The luxury retail segment is on the rise. Customers are showing growing interest in such products as the affluent customers remain less affected from the economic woes. Also, the decline in oil prices and an increase in the income of people has been helpful.

Thus, the luxury product retailers are witnessing gains. For instance, PVH Corp (PVH, Financial), a luxury apparel retailer, registered a decent third quarter this month as demand for its products increased. The results were ahead of the Street's estimates, but a weak outlook resulted in a sharp fall in share price.

By the quarter

Total sales dropped 1.2% to $2.23 billion, over last year. However, this includes the costs related to the divestiture of Bass business which is non-recurring in nature. Excluding the costs related to the buyout, revenue was up 2% on an organic basis. But the top line was lower than the analysts' estimate of $2.26 billion.

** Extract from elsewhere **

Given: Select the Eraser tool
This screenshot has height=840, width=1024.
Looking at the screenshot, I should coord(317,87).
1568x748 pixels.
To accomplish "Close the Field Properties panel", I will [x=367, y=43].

The gross margin of the company expanded 70 basis points to 52.4% during the quarter. Also, the bottom line surged over the previous year. Earnings jumped 11% to $2.56 per share, which was significantly higher than the estimate of $2.48 per share. PVH managed to control its costs and boost its margins. Also, the premium nature of its products enables it to register higher margins.

Analyzing further

The biggest strength of PVH Corp lies in the brands which it offers to the customers. Strong and popular brands such as Calvin Klein and Tommy Hilfiger attracts more and more customers. Revenue from Calvin Klein brand grew 2% to $816 million over last year, despite unfavorable currency fluctuations. Although international business was weak, the demand in the North American market surged 5% as comp sales increased by 5%. Also, CK's royalty revenue surged 2% during the same period. Also, initiatives taken for Calvin Klein's jeans business should boost its revenue further.

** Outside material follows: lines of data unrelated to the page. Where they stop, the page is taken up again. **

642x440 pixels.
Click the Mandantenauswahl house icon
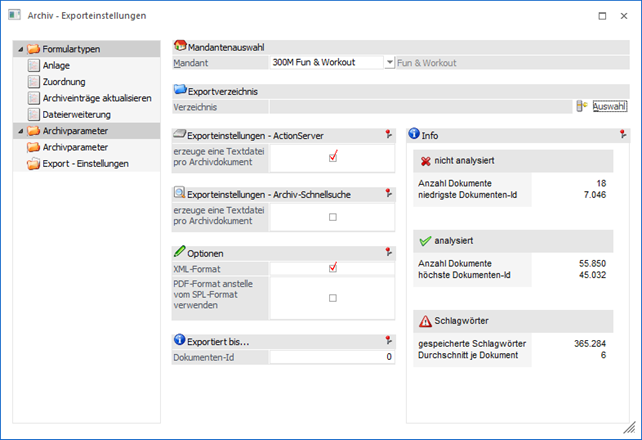pos(180,46)
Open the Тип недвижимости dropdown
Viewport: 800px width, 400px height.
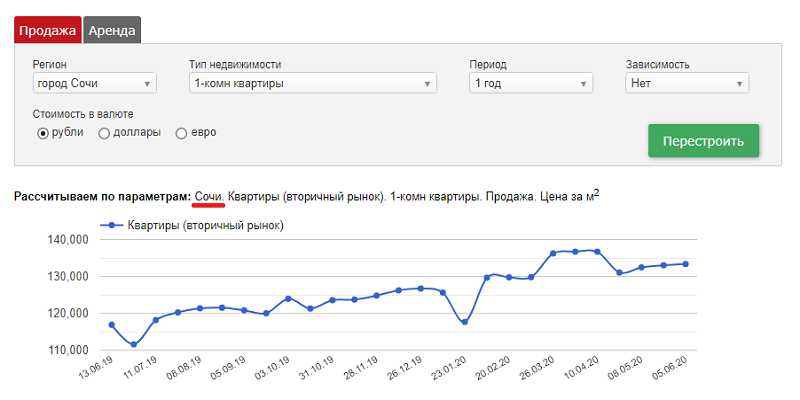(312, 84)
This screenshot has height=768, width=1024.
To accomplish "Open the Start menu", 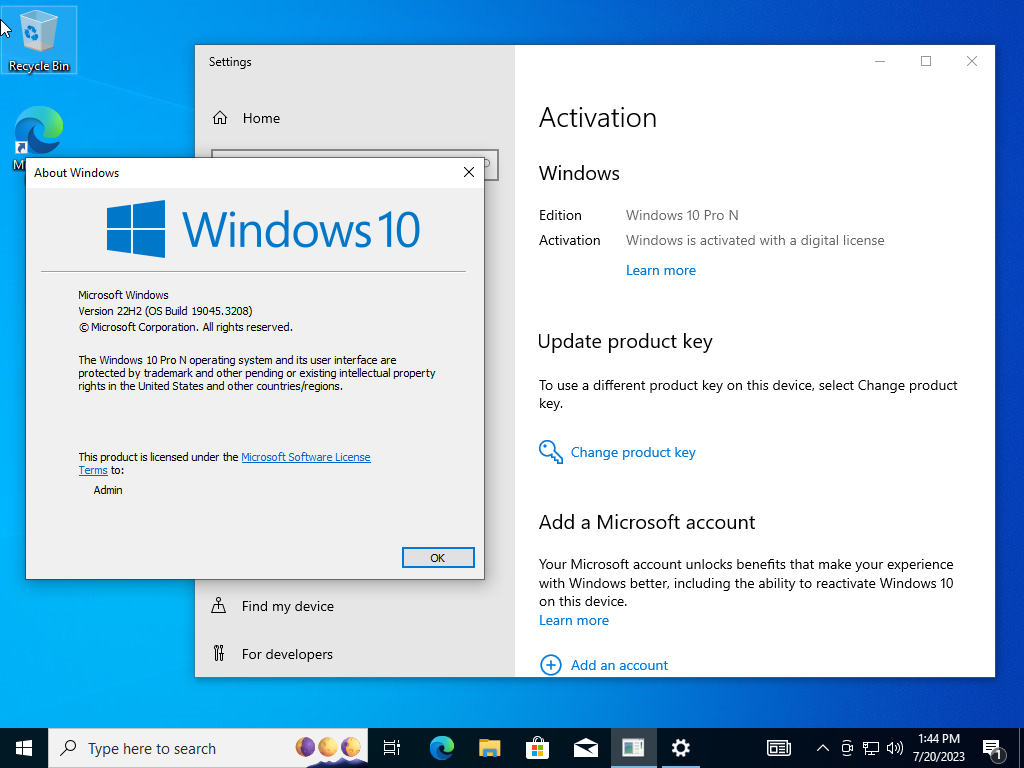I will [x=24, y=748].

The North American Wholesale business benefitted from the timing of shipments. Goods which were to be shipped in the fourth quarter were shipped in the third quarter only, adding to the revenue base.

The retailer also registered growth in other brands such as Tommy Hilfiger and Heritage Brands. Revenue from Tommy Hilfiger surged 1% and that from Heritage Brands grew 3%. Both these businesses witnessed higher demand in North America and softer sales in the International market, especially Europe. The extremely competitive environment and higher promotions by peers have made the international market difficult to survive.

However, strength in women wear, new shop environments and store remodels should help attract more customers to its stores. Also, it plans to provide huge discounts and promotions during the fall season.

Furthermore, it lowered its guidance for the year due to foreign currency fluctuations. It lowered the top line estimate to $8.3 billion from $8.4 billion earlier. Also, it expects earnings in the range of $7.25 to $7.30 per share from an earlier estimate of $7.30 to $7.40 per share.

To end up with

It is clear that PVH Corp's strength in offering popular brands is one of the major drivers of growth. Also, its expansionary efforts and focus on women wear should further help the company grow. However, a weak outlook should make investors wary of this company. Hence, staying on the sidelines is a better option.